(Problem details): From the listing below, extract every line in which the word "agent" appears.

(Dataset):
/---

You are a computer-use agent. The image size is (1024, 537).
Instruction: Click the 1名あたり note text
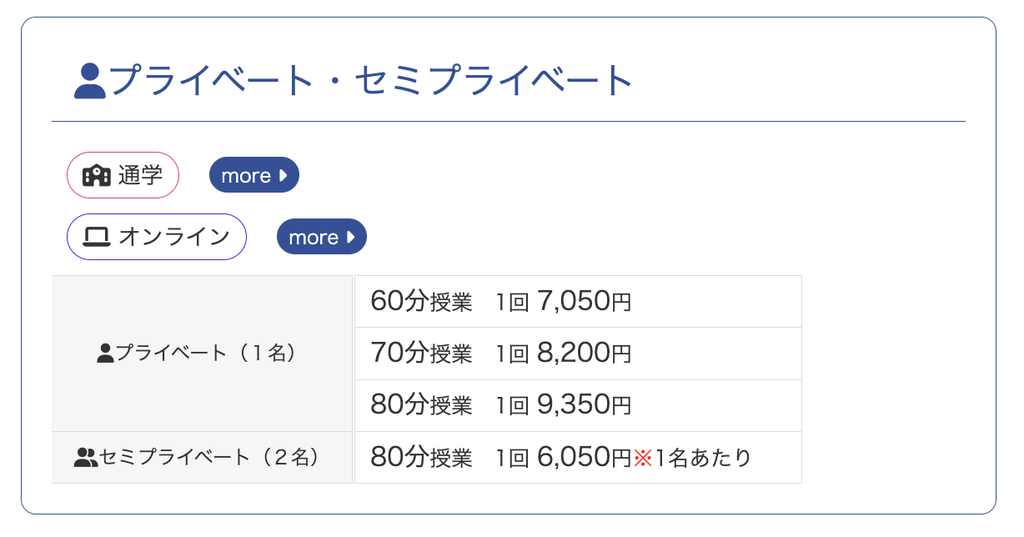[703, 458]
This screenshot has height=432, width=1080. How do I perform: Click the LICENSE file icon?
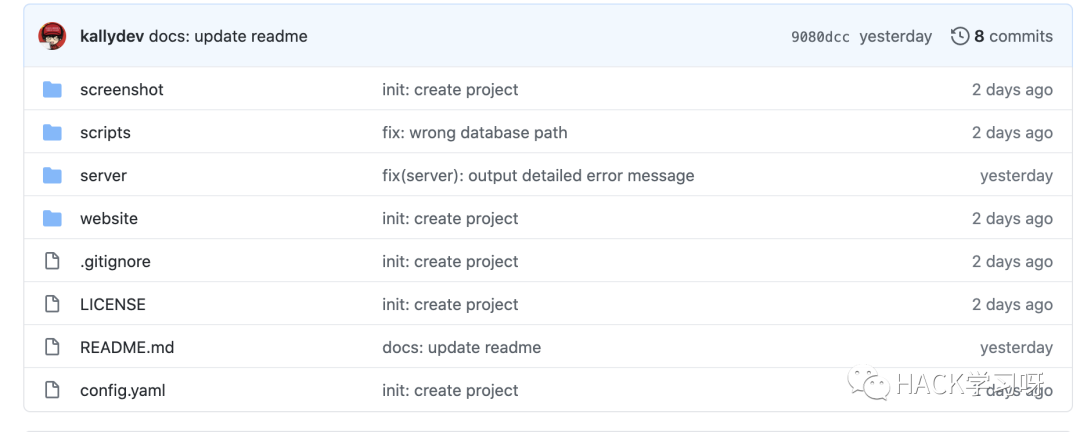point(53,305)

\---
/---

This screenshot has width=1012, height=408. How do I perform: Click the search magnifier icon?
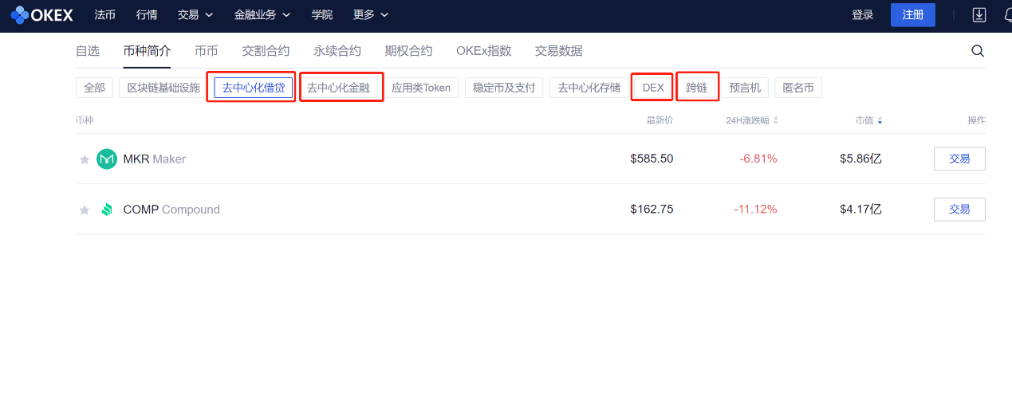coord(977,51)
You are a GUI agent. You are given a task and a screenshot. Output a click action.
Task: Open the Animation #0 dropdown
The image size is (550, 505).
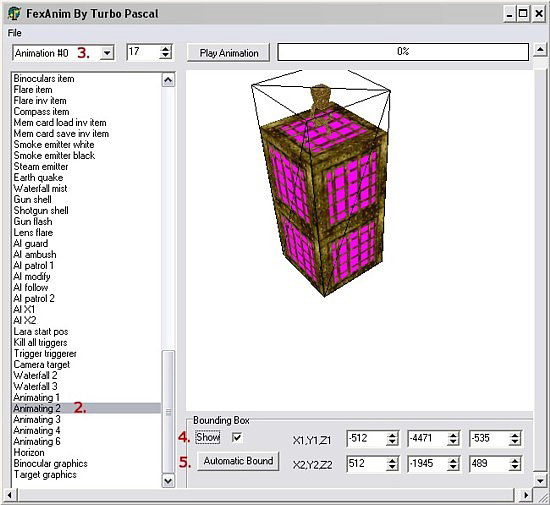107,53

\---

(Output of the exercise):
You are a computer-use agent. The image size is (1024, 537).
You are a GUI agent. You are given a task and a screenshot. Output a click action.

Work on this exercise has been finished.